In the UK, about 1 in 8 men will get prostate cancer at some point in their lives. Older men, men with a family history of prostate cancer and black men are more at risk. If you are worried about your risk, or are experiencing any symptoms, go and see your GP. They can talk to you about your risk, and about the tests that are used to diagnose prostate cancer.
Prostate cancer mainly affects men over 50, and your risk increases with age. The average age for men to be diagnosed with prostate cancer is between 65 and 69 years. If you are under 50, your risk of getting prostate cancer is very low. Men under 50 can get it, but it isn’t common.
If you're over 50 and you're worried about your risk of prostate cancer, you might want to ask your GP about tests for prostate cancer. If you're over 45 but have a higher risk of prostate cancer – because you have a family history of it or you're a black man – you might want to talk to your GP too.
Inside every cell in our body is a set of instructions called genes. These are passed down (inherited) from our parents. Genes control how the body grows, works and what it looks like. If something goes wrong with one or more genes (known as a fault or mutation), it can sometimes cause cancer.
If you have relatives with prostate cancer or breast cancer and are worried about your risk, speak to your GP. Although your risk of prostate cancer may be higher, it doesn’t mean you will get it.
Black men are more likely to get prostate cancer than other men. We don’t know why, but it might be linked to genes.

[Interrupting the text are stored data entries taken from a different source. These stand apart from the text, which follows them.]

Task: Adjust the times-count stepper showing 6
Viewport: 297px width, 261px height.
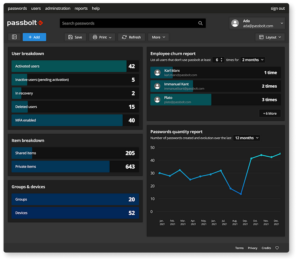Action: (218, 60)
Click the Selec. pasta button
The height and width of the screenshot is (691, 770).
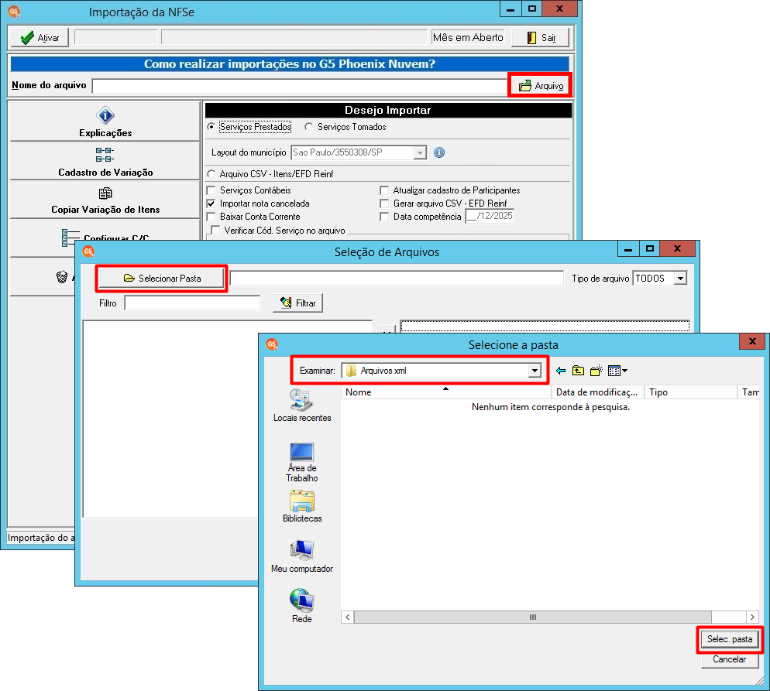click(729, 639)
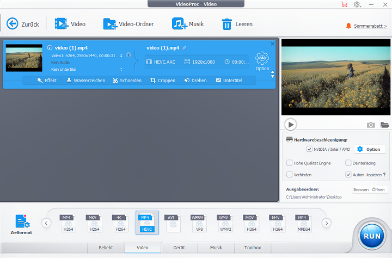Viewport: 392px width, 258px height.
Task: Enable Hohe Qualität Engine checkbox
Action: tap(290, 163)
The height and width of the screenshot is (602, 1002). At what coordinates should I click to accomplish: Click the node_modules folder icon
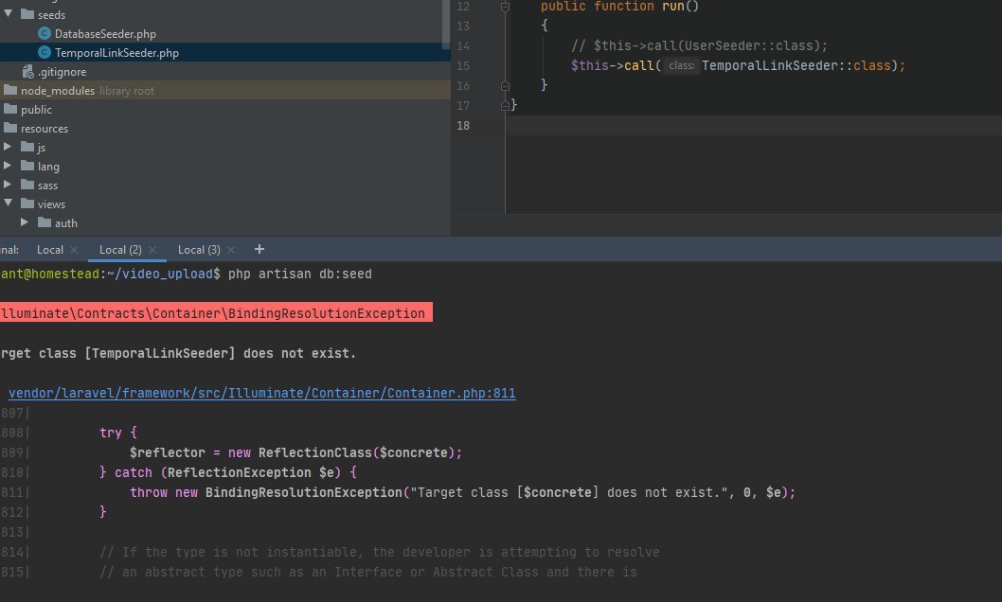pos(10,91)
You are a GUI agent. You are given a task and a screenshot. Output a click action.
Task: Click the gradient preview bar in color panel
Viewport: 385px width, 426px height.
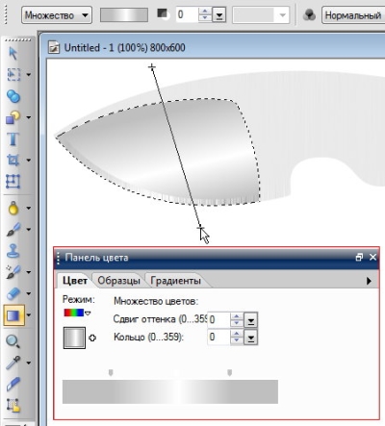pyautogui.click(x=170, y=391)
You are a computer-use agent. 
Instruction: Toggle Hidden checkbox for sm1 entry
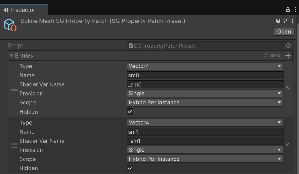click(x=130, y=168)
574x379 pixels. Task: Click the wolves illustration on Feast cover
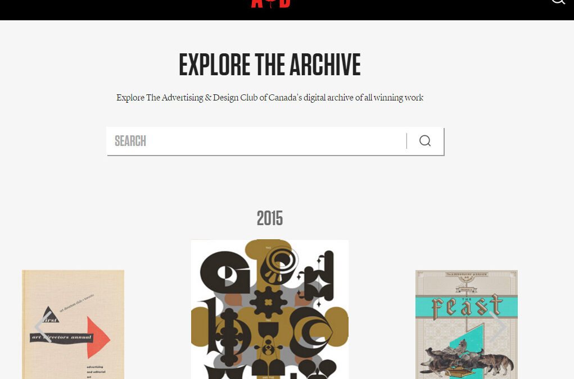click(x=467, y=358)
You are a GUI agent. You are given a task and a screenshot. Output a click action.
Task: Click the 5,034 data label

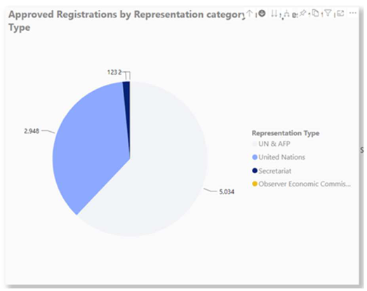pyautogui.click(x=227, y=192)
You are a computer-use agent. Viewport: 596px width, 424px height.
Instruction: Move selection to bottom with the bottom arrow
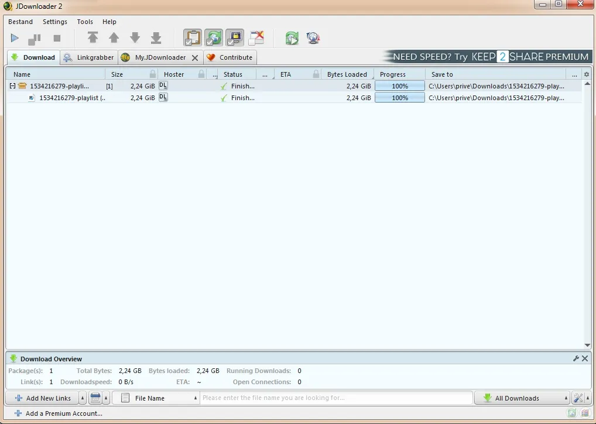tap(156, 37)
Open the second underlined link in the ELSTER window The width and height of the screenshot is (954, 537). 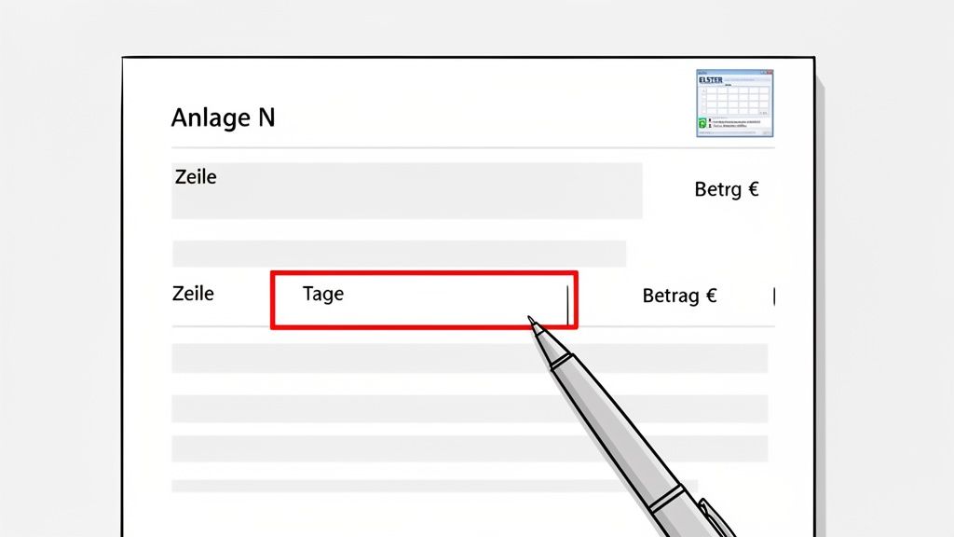[x=731, y=125]
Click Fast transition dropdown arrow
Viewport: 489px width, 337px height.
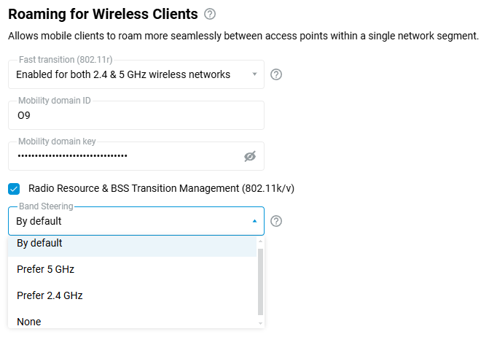point(254,74)
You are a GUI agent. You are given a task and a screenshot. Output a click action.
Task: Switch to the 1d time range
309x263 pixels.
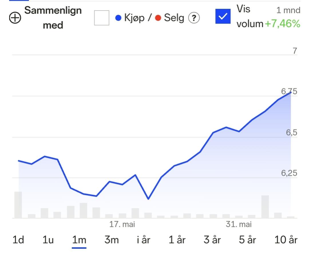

In the UK, about 1 in 4 black men will get prostate cancer at some point in their lives.
If you're a black man and you're over 45, speak to your GP about your risk of prostate cancer. You can also contact our Specialist Nurses.
Read more about the risk in black men.
No one knows how to prevent prostate cancer, but staying a healthy weight may be important. Research suggests that being overweight or obese can increase your risk of being diagnosed with cancer that’s more likely to spread (called aggressive) or advanced (cancer that has spread outside the prostate).